Ahead of its Republic Day sale, Flipkart has rolled out a campaign ‘Chaanta Classes By Harbhajan Singh’ featuring the veteran Indian cricketer.
The ad film is based on a quirky desi insight that whenever an appliance stops working, the first instinct is to thump it, and if that doesn’t work, slap it till it sputters to life.
The film showcases Singh as a stern, hyper-intense instructor running a mock classroom where students of all ages are trained in the 'art of slapping' appliances correctly. The narrative hinges on Singh's exaggerated gestures aimed at perfecting the correct 'chaanta' technique, culminating with the message: stop slapping appliances and simply upgrade them during Flipkart’s Republic Day sale.
The insight itself is familiar and serviceable, and as a metaphor to nudge consumers towards replacement, it is not without merit. The problem lies not in the idea, but in the casting, and the cultural memory it is intended to activate. For a generation of Indian viewers, Singh is inseparable from the infamous on-field assault on fellow cricketer Sreesanth during an IPL match, with the incident, often referred to as ‘slapgate' - a moment of real aggression that led to disciplinary action and long-term consequences.

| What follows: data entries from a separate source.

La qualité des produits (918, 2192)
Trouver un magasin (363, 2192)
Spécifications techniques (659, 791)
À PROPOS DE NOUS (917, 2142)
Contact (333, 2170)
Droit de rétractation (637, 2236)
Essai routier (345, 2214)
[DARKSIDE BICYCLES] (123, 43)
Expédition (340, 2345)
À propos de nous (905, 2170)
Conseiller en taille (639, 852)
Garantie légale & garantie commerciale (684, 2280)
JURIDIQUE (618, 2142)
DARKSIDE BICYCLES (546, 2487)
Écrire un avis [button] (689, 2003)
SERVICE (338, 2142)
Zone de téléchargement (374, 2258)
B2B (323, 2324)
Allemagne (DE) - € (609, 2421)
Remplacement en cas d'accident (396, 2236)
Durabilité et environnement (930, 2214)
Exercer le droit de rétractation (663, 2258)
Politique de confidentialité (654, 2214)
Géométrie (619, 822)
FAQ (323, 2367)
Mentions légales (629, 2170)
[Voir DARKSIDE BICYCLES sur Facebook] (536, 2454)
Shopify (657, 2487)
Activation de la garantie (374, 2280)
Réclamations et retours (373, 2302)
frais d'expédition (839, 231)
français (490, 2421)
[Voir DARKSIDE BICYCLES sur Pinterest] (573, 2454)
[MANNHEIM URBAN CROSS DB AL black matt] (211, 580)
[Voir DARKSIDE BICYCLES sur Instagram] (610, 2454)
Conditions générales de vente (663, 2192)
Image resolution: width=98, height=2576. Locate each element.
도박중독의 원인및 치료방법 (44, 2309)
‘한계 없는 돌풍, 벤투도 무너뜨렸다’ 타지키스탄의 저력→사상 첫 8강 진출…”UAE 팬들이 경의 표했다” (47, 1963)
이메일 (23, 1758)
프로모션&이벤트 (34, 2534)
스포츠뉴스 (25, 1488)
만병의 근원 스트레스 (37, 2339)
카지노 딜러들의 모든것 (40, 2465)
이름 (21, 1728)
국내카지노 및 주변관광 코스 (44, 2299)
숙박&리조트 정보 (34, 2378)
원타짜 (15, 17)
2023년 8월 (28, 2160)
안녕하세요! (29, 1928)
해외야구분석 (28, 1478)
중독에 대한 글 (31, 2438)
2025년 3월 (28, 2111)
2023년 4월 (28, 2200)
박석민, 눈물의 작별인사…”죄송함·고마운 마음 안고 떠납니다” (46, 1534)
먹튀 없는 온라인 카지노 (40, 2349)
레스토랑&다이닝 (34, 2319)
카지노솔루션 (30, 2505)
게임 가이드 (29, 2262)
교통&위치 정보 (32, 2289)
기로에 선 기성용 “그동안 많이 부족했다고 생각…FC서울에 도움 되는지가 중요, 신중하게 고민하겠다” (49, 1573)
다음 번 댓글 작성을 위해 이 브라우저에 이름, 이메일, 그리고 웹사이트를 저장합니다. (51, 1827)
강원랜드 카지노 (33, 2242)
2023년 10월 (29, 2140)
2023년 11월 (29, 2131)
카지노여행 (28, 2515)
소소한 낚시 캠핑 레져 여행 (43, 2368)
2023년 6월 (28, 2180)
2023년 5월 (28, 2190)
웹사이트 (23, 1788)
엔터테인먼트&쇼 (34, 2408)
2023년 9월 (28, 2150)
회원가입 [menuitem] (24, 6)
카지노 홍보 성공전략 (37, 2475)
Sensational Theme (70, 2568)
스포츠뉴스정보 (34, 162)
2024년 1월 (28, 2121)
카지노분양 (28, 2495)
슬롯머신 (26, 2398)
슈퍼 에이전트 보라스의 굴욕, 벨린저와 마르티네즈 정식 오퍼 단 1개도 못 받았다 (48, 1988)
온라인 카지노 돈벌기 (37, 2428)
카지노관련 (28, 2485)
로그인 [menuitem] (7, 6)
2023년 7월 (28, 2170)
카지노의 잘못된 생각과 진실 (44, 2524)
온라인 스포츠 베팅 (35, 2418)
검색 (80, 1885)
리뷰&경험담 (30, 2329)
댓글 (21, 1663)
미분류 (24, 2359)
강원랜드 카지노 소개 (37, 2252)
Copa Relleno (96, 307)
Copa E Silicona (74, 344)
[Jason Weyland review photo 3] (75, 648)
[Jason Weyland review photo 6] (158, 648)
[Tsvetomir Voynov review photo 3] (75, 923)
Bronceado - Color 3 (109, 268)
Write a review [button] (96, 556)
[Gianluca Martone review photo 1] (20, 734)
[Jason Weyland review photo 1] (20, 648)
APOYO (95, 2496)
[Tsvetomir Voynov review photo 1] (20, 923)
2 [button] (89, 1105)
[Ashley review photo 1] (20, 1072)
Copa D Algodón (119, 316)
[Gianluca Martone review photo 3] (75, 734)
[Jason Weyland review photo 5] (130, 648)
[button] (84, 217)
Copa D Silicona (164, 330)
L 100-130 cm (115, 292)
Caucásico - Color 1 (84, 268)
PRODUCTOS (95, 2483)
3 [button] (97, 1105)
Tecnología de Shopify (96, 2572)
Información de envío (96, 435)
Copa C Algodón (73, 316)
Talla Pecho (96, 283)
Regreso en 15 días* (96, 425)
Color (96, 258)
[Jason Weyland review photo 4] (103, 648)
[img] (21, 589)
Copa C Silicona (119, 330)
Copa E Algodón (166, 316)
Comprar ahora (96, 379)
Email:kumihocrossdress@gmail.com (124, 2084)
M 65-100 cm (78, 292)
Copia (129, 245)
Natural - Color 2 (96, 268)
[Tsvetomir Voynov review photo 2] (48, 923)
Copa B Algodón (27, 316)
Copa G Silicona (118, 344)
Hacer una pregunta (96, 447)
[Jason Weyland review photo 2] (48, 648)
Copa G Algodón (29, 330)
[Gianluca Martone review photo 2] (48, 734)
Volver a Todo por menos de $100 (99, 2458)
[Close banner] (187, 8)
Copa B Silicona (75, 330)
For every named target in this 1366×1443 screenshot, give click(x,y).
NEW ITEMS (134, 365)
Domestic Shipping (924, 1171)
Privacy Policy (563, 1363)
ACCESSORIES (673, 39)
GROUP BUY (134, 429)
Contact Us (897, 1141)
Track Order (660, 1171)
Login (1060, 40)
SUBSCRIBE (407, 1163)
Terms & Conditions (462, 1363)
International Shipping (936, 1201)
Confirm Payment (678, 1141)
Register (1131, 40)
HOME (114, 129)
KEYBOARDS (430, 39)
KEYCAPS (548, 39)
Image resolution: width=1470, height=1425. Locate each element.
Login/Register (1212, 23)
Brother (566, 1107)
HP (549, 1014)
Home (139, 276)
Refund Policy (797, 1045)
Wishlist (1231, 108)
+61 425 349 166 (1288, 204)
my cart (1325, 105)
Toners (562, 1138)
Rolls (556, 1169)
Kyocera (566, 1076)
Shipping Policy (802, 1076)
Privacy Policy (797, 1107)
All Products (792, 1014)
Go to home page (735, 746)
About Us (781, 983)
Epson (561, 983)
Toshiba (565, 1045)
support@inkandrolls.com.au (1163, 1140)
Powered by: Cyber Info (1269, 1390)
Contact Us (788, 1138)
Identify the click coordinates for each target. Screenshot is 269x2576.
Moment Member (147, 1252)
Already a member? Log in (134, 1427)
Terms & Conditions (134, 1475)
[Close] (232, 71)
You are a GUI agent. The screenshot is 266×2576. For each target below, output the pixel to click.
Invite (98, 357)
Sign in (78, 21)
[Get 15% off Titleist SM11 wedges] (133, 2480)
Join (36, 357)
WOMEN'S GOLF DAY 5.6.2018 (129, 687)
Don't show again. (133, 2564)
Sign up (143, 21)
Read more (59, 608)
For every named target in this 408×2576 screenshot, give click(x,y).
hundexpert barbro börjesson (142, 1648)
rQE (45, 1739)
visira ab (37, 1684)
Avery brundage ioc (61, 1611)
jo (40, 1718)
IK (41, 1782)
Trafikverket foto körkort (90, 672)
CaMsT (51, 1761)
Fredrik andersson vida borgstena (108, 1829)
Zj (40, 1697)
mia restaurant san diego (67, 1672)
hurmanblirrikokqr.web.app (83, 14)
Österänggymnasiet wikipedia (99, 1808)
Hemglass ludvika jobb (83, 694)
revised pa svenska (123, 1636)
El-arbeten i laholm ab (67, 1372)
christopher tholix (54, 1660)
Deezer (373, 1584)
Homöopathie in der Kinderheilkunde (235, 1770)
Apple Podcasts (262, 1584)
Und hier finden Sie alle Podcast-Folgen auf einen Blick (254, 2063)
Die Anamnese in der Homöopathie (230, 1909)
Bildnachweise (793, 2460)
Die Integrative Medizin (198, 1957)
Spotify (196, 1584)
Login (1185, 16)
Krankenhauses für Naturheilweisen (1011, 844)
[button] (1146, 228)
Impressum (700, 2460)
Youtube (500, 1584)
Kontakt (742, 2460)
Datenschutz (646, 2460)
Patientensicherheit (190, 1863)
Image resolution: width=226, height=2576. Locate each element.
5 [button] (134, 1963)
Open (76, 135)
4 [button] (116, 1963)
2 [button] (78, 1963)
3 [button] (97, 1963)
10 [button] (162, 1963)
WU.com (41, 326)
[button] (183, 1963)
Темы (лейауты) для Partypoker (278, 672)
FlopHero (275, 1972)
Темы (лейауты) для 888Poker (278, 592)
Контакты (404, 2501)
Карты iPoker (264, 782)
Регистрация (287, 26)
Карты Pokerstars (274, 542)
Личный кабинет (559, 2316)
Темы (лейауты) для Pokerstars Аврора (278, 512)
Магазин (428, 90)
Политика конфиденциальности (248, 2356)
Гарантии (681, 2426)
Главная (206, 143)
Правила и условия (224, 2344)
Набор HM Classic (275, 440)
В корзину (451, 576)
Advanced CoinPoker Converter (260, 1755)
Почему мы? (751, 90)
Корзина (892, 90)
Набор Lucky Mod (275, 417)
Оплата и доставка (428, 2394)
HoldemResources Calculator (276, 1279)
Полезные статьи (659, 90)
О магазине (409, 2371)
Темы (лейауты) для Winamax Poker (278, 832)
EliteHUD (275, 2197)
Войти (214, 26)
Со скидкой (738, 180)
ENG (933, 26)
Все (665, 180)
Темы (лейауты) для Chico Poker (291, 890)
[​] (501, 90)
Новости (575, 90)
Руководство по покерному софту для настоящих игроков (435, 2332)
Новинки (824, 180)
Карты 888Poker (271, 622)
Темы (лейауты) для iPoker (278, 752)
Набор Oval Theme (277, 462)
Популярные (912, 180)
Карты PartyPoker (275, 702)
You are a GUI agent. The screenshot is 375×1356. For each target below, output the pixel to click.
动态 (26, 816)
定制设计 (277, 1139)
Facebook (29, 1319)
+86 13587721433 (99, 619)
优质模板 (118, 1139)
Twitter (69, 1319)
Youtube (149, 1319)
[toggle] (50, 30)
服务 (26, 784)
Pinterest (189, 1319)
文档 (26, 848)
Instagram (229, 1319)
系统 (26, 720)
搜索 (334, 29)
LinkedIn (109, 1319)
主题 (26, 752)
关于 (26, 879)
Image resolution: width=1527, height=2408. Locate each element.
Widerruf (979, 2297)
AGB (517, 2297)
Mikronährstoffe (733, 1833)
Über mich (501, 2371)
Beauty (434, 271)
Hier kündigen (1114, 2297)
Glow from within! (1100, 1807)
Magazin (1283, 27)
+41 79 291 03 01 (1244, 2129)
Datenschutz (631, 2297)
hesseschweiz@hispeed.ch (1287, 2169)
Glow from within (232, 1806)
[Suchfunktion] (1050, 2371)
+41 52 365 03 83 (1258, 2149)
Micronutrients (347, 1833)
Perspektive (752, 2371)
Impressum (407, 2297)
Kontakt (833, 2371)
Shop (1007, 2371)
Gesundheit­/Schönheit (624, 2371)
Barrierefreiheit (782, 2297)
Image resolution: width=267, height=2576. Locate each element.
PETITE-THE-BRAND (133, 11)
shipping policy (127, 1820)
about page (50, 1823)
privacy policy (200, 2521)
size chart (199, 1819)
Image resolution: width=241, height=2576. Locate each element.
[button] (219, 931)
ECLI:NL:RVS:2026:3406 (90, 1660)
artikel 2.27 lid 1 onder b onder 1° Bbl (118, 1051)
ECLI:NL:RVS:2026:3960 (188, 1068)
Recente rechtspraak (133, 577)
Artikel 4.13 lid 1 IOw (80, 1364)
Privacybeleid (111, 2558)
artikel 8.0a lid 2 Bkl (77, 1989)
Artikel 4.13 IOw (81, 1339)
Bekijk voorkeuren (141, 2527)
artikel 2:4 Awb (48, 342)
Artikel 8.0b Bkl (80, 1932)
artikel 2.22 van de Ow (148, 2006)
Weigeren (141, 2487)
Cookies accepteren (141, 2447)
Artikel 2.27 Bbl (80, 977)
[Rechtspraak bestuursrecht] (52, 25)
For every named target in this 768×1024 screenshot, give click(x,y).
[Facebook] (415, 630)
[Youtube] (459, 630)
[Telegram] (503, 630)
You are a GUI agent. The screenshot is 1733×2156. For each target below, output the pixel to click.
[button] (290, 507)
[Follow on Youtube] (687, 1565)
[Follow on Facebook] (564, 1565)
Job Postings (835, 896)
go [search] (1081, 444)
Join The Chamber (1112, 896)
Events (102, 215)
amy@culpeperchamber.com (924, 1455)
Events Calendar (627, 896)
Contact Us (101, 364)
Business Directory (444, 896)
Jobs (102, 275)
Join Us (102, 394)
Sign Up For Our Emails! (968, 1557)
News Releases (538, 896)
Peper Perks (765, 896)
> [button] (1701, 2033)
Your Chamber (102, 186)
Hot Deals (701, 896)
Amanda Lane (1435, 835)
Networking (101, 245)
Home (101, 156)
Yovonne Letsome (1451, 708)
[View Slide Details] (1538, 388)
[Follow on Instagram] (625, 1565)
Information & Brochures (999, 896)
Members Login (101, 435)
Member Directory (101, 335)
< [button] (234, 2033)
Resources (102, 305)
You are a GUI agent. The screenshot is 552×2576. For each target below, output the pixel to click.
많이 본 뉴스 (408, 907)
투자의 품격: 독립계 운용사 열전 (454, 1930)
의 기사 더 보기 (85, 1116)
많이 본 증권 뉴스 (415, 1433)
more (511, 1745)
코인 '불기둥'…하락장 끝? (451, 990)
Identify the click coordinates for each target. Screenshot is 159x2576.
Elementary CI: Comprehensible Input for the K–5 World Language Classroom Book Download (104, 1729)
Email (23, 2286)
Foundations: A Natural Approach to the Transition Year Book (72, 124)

What we think about it: By anchoring a slap-centric joke on a personality infamously associated with landing a real slap on a fellow cricketer, the brand risks appearing flippant about aggression, even if unintentionally so. A different face could have delivered the same idea more cleanly, without the baggage that this casting inevitably brings. While, on paper, the idea may seem like a harmless cultural insight, in execution the choice of protagonist turns the gag into something unsettling. This blurs the line between cheeky humour and the trivialisation of a violent outburst, which could have been best avoided.